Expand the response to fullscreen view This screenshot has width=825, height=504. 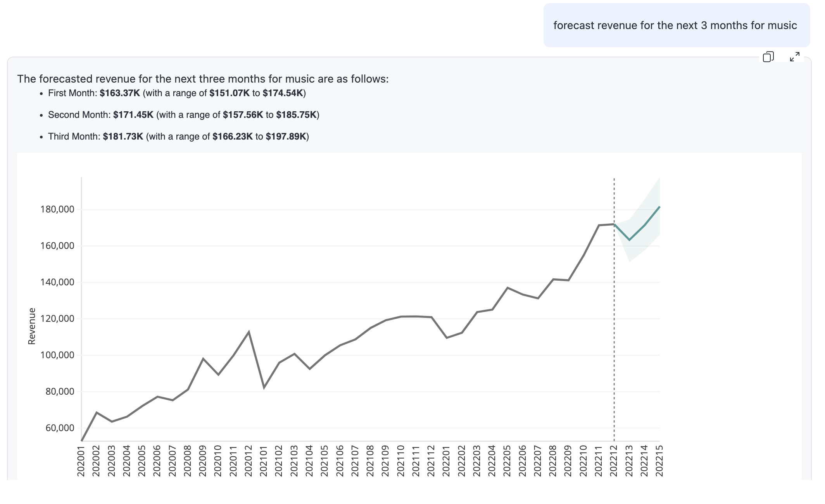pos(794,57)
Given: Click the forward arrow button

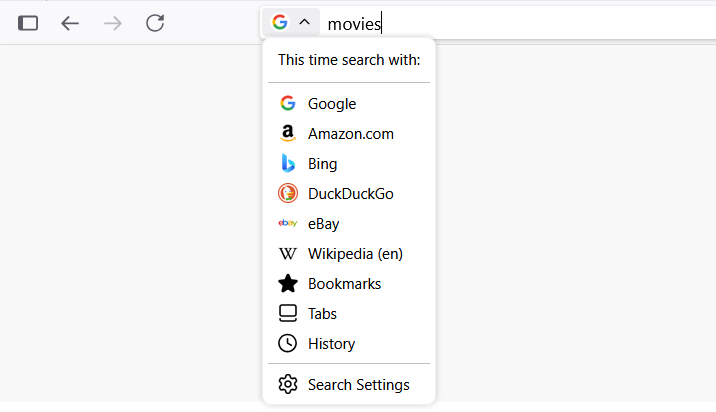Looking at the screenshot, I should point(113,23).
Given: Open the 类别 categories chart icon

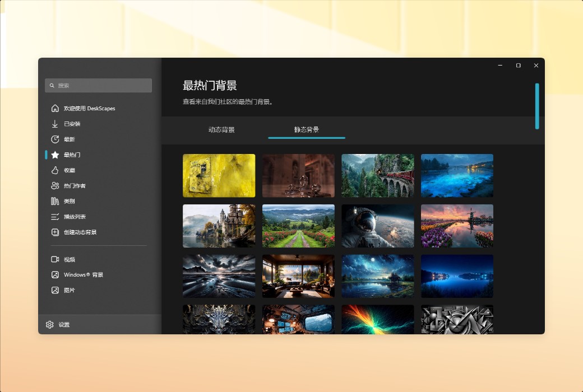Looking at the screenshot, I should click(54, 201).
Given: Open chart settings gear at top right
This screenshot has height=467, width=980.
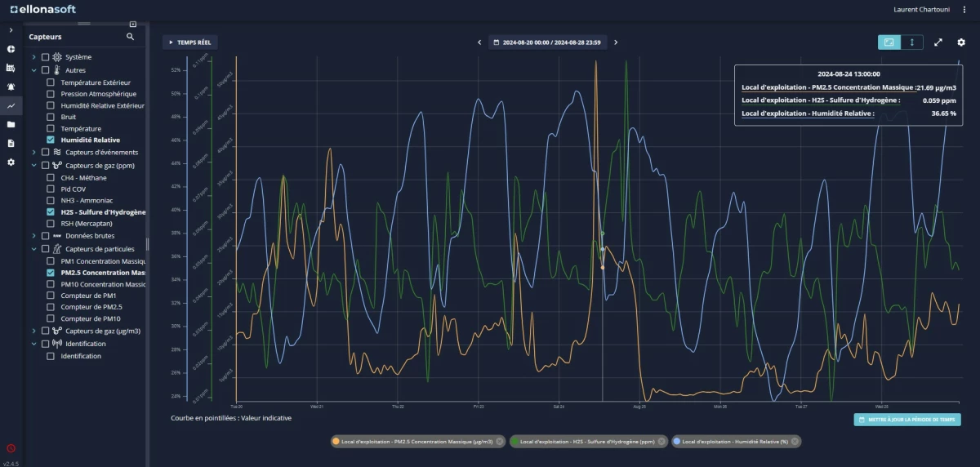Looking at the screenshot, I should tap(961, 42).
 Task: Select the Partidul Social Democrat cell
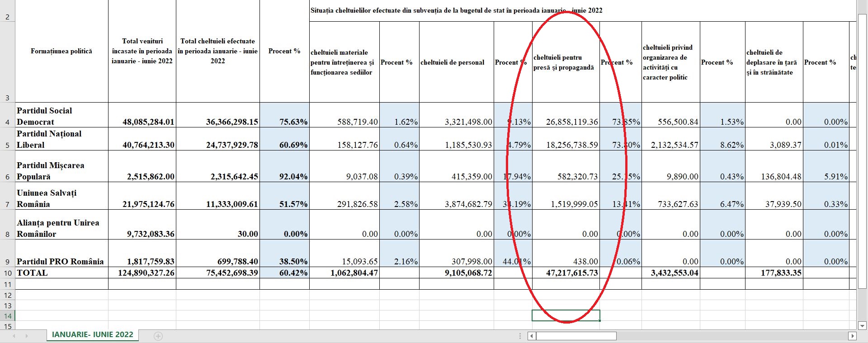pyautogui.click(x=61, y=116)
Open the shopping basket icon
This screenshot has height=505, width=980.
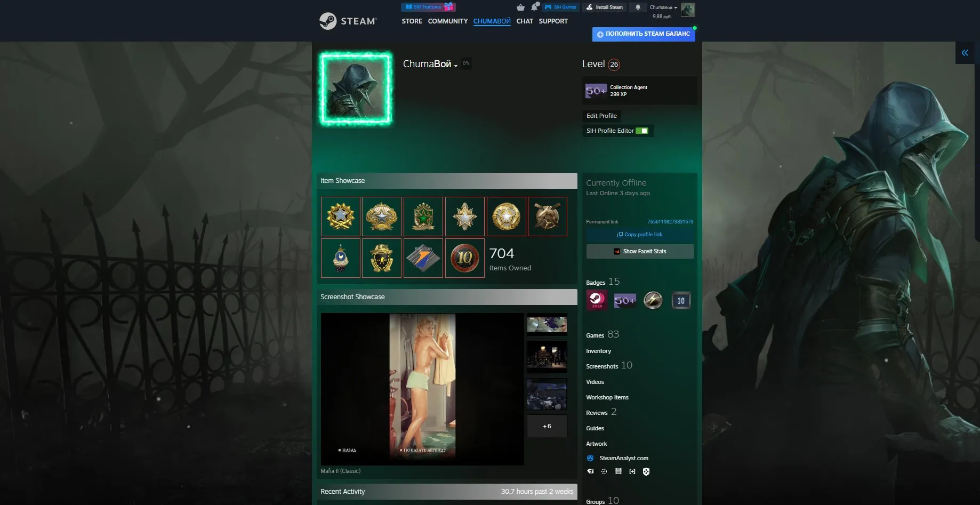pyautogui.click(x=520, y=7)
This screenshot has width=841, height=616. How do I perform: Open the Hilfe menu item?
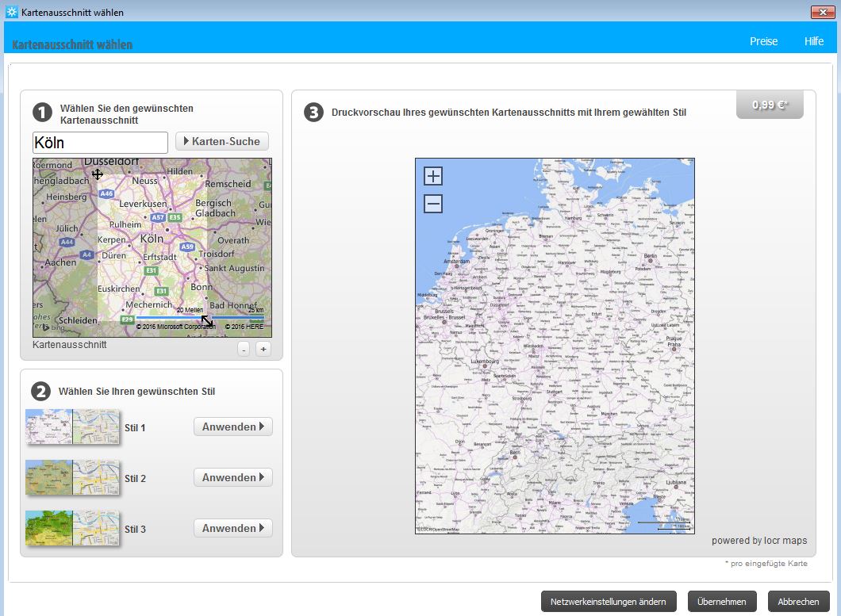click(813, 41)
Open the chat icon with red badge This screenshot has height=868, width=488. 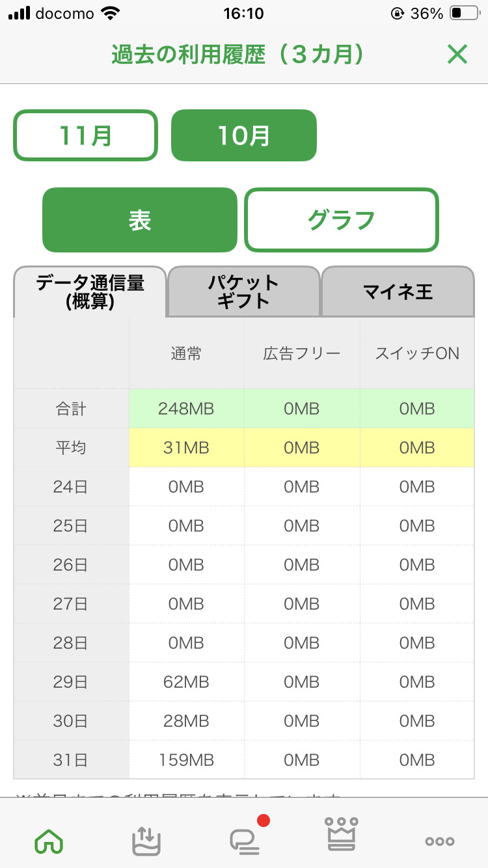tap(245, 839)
---
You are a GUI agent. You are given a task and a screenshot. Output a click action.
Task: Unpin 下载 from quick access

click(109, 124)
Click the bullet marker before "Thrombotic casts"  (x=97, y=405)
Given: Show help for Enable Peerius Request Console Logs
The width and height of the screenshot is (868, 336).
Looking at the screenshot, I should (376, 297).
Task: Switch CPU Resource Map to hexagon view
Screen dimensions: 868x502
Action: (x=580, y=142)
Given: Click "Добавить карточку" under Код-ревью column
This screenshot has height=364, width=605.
==
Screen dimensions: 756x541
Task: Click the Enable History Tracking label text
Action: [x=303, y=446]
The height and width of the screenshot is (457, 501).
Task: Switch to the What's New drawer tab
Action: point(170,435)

**Your task**. Return, unchanged, the run of lines above that opens with the line containing "The width and" and closes with the line containing "This screenshot has height=364, width=605.". Include both.

**Response below**.
The width and height of the screenshot is (868, 336).
Looking at the screenshot, I should (376, 297).
Task: Switch CPU Resource Map to hexagon view
Screen dimensions: 868x502
Action: (x=580, y=142)
Given: Click "Добавить карточку" under Код-ревью column
This screenshot has height=364, width=605.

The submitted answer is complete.